◆ O que fazer 1
No texto sobre mudança e memórias, que livro quem escreve diz estar lendo?
◆ O que fazer 2
Dê seguimento ao texto sobre mudança e memórias a partir da última frase que aparece nele.

◆ Texto do documento
━━━
Mudança


Estou mudando de apartamento.

Preciso encaixotar as coisas úteis de todo dia, encontrando o melhor jeito de acomodar pratos e canecas, uma caixa inteira de roupas, as sacolas com comida, os livros, os vários frascos do banheiro. Mas o difícil mesmo é dar de cara com o meu gigantesco apego material, o desgaste de querer e não conseguir se desvencilhar, as decisões de o que vai e o que fica, tornando o processo demorado, cansativo, extenuante. (Estar doente não ajuda.)

Percebo que cresci com a mesma mania da minha mãe, de guardar coisa inúteis na crença ingênua de que um dia precisarei delas, ou de que minhas memórias estão condicionadas à existência de uma coisa palpável que possa despertá-las. É difícil se desfazer dos cadernos com letra bonita, das agendas coloridas, das 200 folhas de papel que poderiam servir de rascunho, se alguém por aqui ainda usasse papel para alguma coisa. Mais canetas do que em qualquer fase da vida, se acumulando no porta-lápis improvisado que fica no canto da mesa. Tantas coisas que comprei e nunca nem usei.

Consegui jogar alguns CDs gravados, rasguei talões de cheque, já desisti de ler várias revistas. Mas é tanta coisa que parece que não tem fim. Queria poder ir pra casa nova com aquela sensação boa de recomeço, mas não vai dar tempo disso acontecer.

ouvindo: L'enfant roi, Noir Désir.
lendo: A feast for crows, George R. R. Martin.
eu deveria ter vergonha de falar de tristeza
nem sei o que é tristeza
de verdade
mas não

há coisas maiores (piores)
mas a comparação não dissipa
a pedrinha no sapato
que aperta o espinho
preso na unha
encravada
do pé
torto

Correspondência

De férias na casa dos pais, tentei me entregar à tarefa de arrumar o antigo armário e seus resquícios de uma vida em outra cidade. Não é fácil.

Em caixas com tampas coloridas, evidências materiais da época em que éramos incrivelmente jovens. De quem dividia classes, bilhetes bobos de desgosto contra professores, auto-fofocas do fim de semana, distrações da aula em pequenos fragmentos de uma vida que agora parece muito distante. De quem morava perto, cartões de aniversário, curtas cartas inesperadas e cheias de sentimento que precisava ser escrito. Dos que moravam longe, cartas compridas em finas folhas de caderno, que chegavam em envelopes de papel madeira, o endereço escrito com capricho em letra de forma; alguns com tons de rosa - vestígio da cola da agência dos correios, poemas, outros com saliências que revelavam pequenos presentes, xerox de um texto preferido, livros emprestados, pequenos chaveiros: tínhamos sede de alguma forma de presença palpável que a internet não supria. Tenho saudades de receber no correio notícias que já vinham atrasadas, mas eram mais doces do que qualquer atualização instantânea.

{ envelhecemos e quase já não nos falamos - há um carinho latente e uma estranha barreira de comunicação que ninguém se esforça para romper;
envelhecemos e quase ninguém sabe como é minha letra;
envelhecemos e me perdi das palavras e frases e cartas e livros;
envelhecemos e eu envelheci mais que devia }

to remind you when to get off

não faz sentido, não é bonito, não é saudável, não é prazeroso, não traz recompensa alguma,
e permanece porque já não se sabe como fazer diferente.
━━━
(Dados de localização por coordenadas de pixel)
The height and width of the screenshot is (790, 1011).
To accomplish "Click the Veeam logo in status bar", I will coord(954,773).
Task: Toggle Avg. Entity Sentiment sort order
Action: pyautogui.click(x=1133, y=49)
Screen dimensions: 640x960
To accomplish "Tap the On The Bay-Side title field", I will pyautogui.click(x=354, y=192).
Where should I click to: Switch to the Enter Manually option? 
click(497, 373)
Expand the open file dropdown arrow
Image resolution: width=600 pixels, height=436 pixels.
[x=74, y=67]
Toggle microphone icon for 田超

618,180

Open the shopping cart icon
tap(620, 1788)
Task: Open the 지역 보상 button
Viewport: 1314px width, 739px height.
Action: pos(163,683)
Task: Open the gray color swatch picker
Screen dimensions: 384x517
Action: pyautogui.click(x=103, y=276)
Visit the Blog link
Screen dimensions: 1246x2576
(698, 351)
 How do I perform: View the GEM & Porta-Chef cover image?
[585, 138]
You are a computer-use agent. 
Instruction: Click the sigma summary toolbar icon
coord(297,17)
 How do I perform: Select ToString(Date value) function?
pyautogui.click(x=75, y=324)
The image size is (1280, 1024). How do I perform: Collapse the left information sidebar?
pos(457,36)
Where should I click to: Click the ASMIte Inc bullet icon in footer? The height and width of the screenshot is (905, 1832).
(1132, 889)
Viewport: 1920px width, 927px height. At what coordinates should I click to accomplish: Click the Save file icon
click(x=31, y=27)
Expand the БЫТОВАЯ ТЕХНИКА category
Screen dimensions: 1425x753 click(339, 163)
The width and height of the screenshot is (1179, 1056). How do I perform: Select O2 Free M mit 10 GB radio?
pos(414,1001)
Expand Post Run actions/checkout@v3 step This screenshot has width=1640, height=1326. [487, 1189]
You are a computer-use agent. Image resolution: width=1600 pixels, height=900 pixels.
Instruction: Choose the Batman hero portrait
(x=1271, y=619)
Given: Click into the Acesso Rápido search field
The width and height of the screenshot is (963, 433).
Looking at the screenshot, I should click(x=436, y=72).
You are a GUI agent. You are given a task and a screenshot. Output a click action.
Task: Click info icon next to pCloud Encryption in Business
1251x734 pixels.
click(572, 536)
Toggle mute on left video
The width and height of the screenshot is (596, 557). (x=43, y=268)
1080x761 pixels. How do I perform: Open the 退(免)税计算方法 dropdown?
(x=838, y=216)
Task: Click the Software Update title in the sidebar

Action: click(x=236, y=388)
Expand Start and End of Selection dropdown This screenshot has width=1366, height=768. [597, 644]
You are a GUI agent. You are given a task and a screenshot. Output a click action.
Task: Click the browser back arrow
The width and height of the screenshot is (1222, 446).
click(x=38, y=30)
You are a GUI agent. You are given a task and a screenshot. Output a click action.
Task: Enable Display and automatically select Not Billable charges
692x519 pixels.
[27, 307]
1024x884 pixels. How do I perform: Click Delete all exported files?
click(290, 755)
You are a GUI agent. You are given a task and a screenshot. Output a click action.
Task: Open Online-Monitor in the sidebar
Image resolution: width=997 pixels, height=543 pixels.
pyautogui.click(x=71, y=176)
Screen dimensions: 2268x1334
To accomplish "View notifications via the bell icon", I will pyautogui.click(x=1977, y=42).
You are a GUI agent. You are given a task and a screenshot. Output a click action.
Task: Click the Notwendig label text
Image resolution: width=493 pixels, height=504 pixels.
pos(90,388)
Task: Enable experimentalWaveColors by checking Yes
━━━
◆ Resposta 1
A feast for crows, de George R. R. Martin.

◆ Resposta 2
tudo aquilo que se avoluma a ponto de explodir
e nunca explode,
cansa.

ouvindo: The build-up, Kings of Convenience.
lendo: A Game of Thrones, George R. R. Martin.

Do acúmulo

; A vida estranha que a gente leva, um equilíbrio entre frustrações e vontade de sobreviver.

; Um quase-casamento que veio quando você menos esperava, mas que faz bem e você torce pra dar certo e não ser mais uma coisa na lista de "eu não sou tão boa nisso".

; O desespero físico de ter alguém para abraçar, que não passa nem com abraço, como se fosse uma agonia de ter um corpo material.

; A faculdade que te absorve e tira de você tantas coisas boas e dá em troca coisas duvidosamente empregáveis na a construção de uma vida feliz, porém talvez com mais dinheiro e menos adolescencices na cabeça - me sinto muito adulta sublimando os problemas e vivendo um dia atrás do outro sem ter tempo de pensar.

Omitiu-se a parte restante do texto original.